The ML population provides an informative example of a population bottleneck in bonobos. Of similar size to the LK and IK populations, ML has only three Papa-B alleles compared to 10 in LK and 11 in IK. For comparison, the South Amerindian Yucpa, a small and bottlenecked human population, has seven HLA-B alleles (56). One important characteristic of the three ML Papa-B allotypes (Papa-B*07:01, -B*09:01, and -B*15:01) is that they are the only Papa-B present in all five well-sampled study populations. A second important characteristic is that they represent three functionally distinctive groups of Papa-B. Papa-B*07:01 has the Bw4 epitope recognized by KIR (6, 11). Papa-B*09:01 carries the C1 epitope, also recognized by KIR (6, 11). In contrast, Papa-B*15:01 has neither Bw4 nor C1 and is thus dedicated to presenting peptide antigens to the antigen receptors of CD8 T cells. Their presence in all populations and retention through the bottleneck experienced by ML bonobos indicate that this combination of three Papa-B allotypes has been essential for the survival of bonobo populations. Supporting this hypothesis, the sequence differences between these allotypes give ML bonobos the highest nucleotide diversity of the five populations. Moreover, this diversity is higher than the mean p-distance of all possible combinations of three Papa-B alleles.
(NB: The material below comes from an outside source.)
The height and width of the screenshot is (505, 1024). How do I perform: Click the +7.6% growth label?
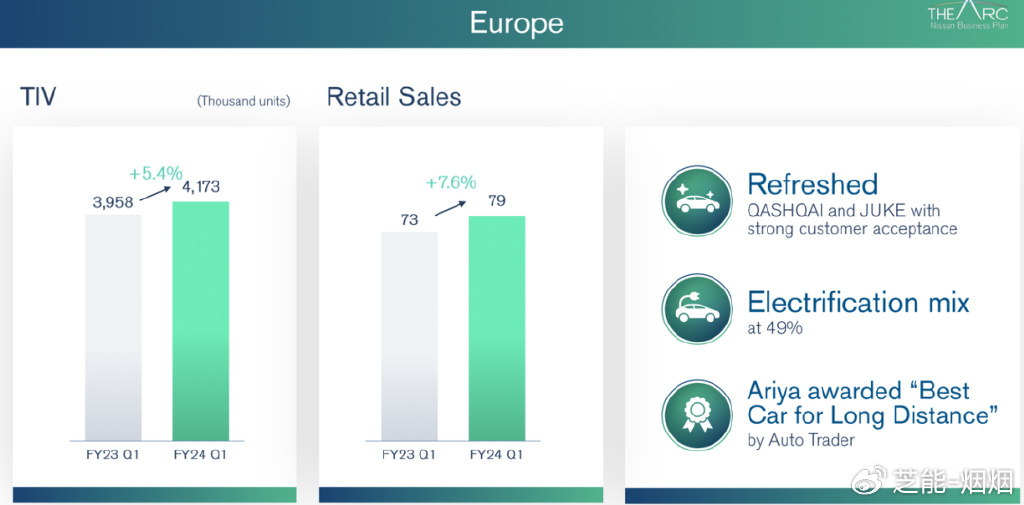pyautogui.click(x=450, y=182)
Conservation of Bw4 and C1 in the five bonobo populations points to the importance that interactions of these epitopes with KIR could have in the education and immune response of bonobo NK cells (6, 11). Comparison of the human and chimpanzee KIR families identified similarities in their component KIR but differences in the organization of the KIR locus (11, 35). Chimpanzee KIR haplotypes are variations on a theme of multiple strong inhibitory HLA-C receptors (33, 35). In contrast, the human KIR locus has two distinctive forms, which are present and balanced in all human populations (6, 56). Human KIR A haplotypes are similar to chimpanzee KIR, whereas human KIR B haplotypes have genes encoding additional activating KIR and weaker inhibitory KIR (6, 22, 35). The KIR A and B haplotype difference influences NK cell responses and correlates with a wide range of infectious and inflammatory diseases, as well as pregnancy syndromes and outcomes of clinical therapies, notably hematopoietic cell transplantation (25, 26, 75–79). A first analysis of the bonobo KIR region showed it is different again from both the chimpanzee and the human KIR loci (37).
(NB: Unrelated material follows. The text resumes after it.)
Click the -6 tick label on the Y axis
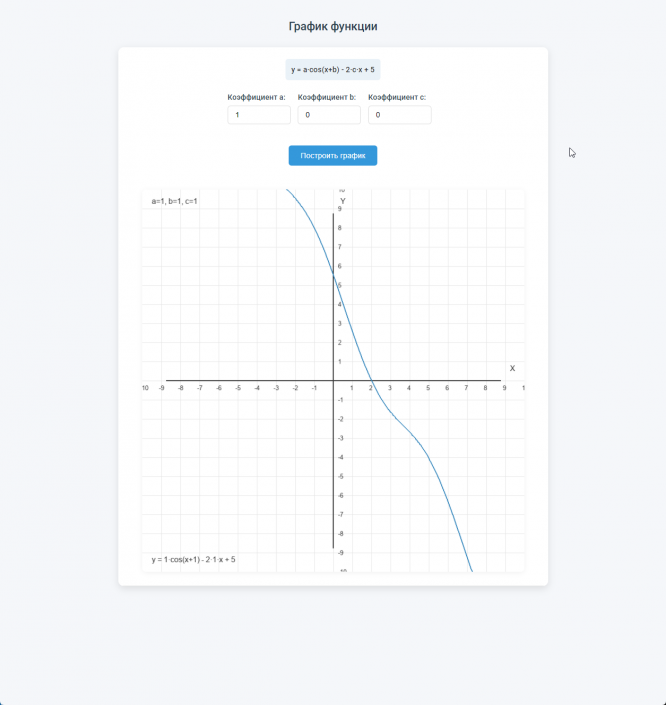Viewport: 666px width, 705px height. (339, 495)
Bonobo KIR haplotypes form two distinctive groups, with even frequency in the cohort of nine captive bonobos studied (37). One haplotype group resembles chimpanzee KIR haplotypes (11, 35, 37). The other group has contracted in size, leaving only the conserved framework genes that define the ends and the center of the KIR locus (37). Missing are the genes that, in humans, encode the KIR that recognize Bw4 and C1. This division of bonobo KIR haplotypes into two qualitatively different groups parallels the division of the human KIR locus into A and B haplotypes (11, 37) and contrasts with the chimpanzee KIR locus (11, 35). In humans there is increasing evidence that the KIR A and KIR B haplotype difference evolved as a compromise between NK cell functions in immunity and reproduction (6, 22). That could also be the case for the bonobo KIR haplotype groups. The considerable insight gained from this population study of one bonobo MHC class I gene makes targeted capture and next generation sequencing of entire bonobo MHC and KIR regions an exciting proposition. A method for such analysis of human HLA and KIR has proved applicable to chimpanzee and should also apply to bonobo (20) (Norman et al. in revision).